See also (by the same authors) "Tortured phrases: A dubious writing style emerging in science. Evidence of critical issues affecting established journals", arXiv.org 7/12/2021.

You can explore their results at the Problematic Paper Screener site — put a word or phrase into the search box and check out the hits.

For example, the most recent hit for "speech" is a book chapter published by Springer Nature in 2021, "Comparative Analysis of GUI-Based Prediction of Parkinson Disease by Speech Using Machine Learning Approach". Here are the 22 "tortured phrases" that their software discovered in that document:

* **Alzheimer's infection** instead of the established _‘Alzheimer's disease’_
* **Parkinson's infection** instead of the established _‘Parkinson's disease’_
* **Parkinson's sickness** instead of the established _‘Parkinson's disease’_
* **R2 esteem** instead of the established _‘R2 value’_
* **arbitrary backwoods** instead of the established _‘random forest’_
* **backing vector machine** instead of the established _‘support vector machine (SVM)’_
* **dimensionality decrease** instead of the established _‘dimensionality reduction’_
* **fake neural** instead of the established _‘artificial neural (network)’_
* **fluffy C implies** instead of the established _‘fuzzy C-means’_
* **gullible Bayes** instead of the established _‘naive Bayes’_
* **head part investigation** instead of the established _‘principal component analysis (PCA)’_
* **help vector machine** instead of the established _‘support vector machine (SVM)’_
* **inertial estimation unit** instead of the established _‘inertial measurement unit’_
* **invulnerable framework** instead of the established _‘immune system’_
* **man-made consciousness** instead of the established _‘artificial intelligence’_
* **mean outright mistake** instead of the established _‘absolute error’_
* **molecule swarm** instead of the established _‘particule swarm’_
* **profound neural organization** instead of the established _‘deep neural network’_
* **square mistake** instead of the established _‘(mean) squared error’_
* **squared blunder** instead of the established _‘(mean) squared error’_
* **fluffy AND fuzzy** instead of the established _‘fuzzy (logics)’_
* **irregular subspace** instead of the established _‘random subspace (caveat: ‘irregular subspace’ is a regular term in anomaly detection and its applications doi:10.1109/TPWRS.2012.2224144)’_

But there are plenty of other substitutions that are apparently not on their list yet. Here's the chapter's abstract:

Parkinson’s ailment is the most predominant neurodegenerative issue influencing in excess of 10 million individuals around the world. There is no single test that can be directed for diagnosing Parkinson’s illness. Due to these troubles, to research an AI way to deal with precisely analyze Parkinson’s, utilizing a given dataset. To forestall this issue in medicinal divisions need to foresee the sickness influenced or not by discovering exactness figuring utilizing AI systems. The point is to research AI-based systems for Parkinson ailment by expectation brings about the best precision with discovering arrangement reports. The examination of a dataset by regulated AI technique (SMLT) to catch a few data resembles variable recognizable proof, uni-variate investigation, bi-variate, and multi-variate examination, missing worth medications and break down the information approval, information cleaning/getting ready and information representation will be done on the whole given dataset. To propose, an AI-based strategy to precisely anticipate the illness by discourse side effect by forecast brings about the type of best exactness and also analyze the presentation of different AI calculations from the given medical clinic dataset with assessment arrangement report, distinguish the outcome shows that GUI with the best exactness with accuracy, Recall, F1 Score explicitness and affectability.
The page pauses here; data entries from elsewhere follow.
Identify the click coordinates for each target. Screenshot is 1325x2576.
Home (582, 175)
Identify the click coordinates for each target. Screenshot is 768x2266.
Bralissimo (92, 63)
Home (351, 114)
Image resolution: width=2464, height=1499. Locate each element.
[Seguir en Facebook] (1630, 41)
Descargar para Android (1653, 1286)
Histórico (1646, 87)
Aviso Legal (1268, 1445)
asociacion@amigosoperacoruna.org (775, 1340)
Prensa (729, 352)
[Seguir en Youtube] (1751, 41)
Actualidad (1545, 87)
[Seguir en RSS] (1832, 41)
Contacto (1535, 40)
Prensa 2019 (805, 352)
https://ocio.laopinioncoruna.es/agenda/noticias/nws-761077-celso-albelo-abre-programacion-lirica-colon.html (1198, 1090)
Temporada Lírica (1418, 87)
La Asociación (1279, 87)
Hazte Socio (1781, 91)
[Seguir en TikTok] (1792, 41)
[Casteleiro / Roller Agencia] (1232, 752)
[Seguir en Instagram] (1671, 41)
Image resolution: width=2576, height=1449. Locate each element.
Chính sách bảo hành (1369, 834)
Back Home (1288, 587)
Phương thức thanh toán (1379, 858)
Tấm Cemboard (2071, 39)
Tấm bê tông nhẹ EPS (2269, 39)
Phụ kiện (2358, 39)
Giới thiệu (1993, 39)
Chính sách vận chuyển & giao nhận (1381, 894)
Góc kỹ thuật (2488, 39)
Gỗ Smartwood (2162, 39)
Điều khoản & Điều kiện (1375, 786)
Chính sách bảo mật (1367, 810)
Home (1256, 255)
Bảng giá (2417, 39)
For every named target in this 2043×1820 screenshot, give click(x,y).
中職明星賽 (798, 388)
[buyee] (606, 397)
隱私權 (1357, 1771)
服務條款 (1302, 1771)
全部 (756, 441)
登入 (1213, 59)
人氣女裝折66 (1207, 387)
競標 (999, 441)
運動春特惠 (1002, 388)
For example, the final phrase "explicitness and affectabity" is a tortured substitution for the standard "specificity and sensitivity".

The whole paper is pretty much incomprehensible without diagnosing and inverting those substitutions. The very first sentence is

Human stride is the procedure of motion accomplished through facilitated appendage development and the controlled removal of the person’s focal point of mass.

I'm not sure what "facilitated appendage development" and "controlled removal" substitute for, but "focal point of mass" is clearly "center of gravity". Later in that same paper, in addition to the 22 tortured phrases identified by the Problematic Paper Screener, we see "various sclerosis" for "multiple sclerosis", "blunder pace" for "error rate", "Bolster Vector Machines" for "Support Vector Machines", and on and on.

It's a shock to me that Springer Nature puts this stuff out — but a few seconds of search show that this esteemed (?) publisher is not an isolated case, with Wiley, IEEE, and Elsevier also among the guilty parties.

The tortured phrase "flag to clamor" (substituting for "signal to noise") gets 94 Google Scholar hits, for example this 2017 IEEE publication, whose abstract ends

Preliminary results shows a quite improvement in compression ratio, mean square blunder and the pinnacle flag to clamor proportion (PSNR).

For readers not from the relevant fields, "PSNR" would normally be "peak signal to noise ratio" rather than "pinnacle flag to clamor proportion" — and note that the authors retain the correct initialism, which no longer matches the thesaurusized phrase.  There are many similar examples Out There, for example "alluring resonation imaging (MRI)" from this IEEE publication (along with "friendly" tumor for "benign" tumor):

Tumors were put using ultrasound mixes of prepared tomography (CT channel), alluring resonation imaging (MRI), and possibly nuclear imaging. A biopsy is performed to make sense of on the off chance that it is a friendly or risk tumor.

Update — Many of the "tortured phrases" are not obvious except in context (and sometimes not even then). For example, the first sentence of this Springer Nature publication is

This examination keeps an eye on the issues of division of strange personality tissues and custom tissues, for instance, dim issue, white issue, and cerebrospinal fluid from alluring resonation pictures using feature extraction framework and support vector machine classifier.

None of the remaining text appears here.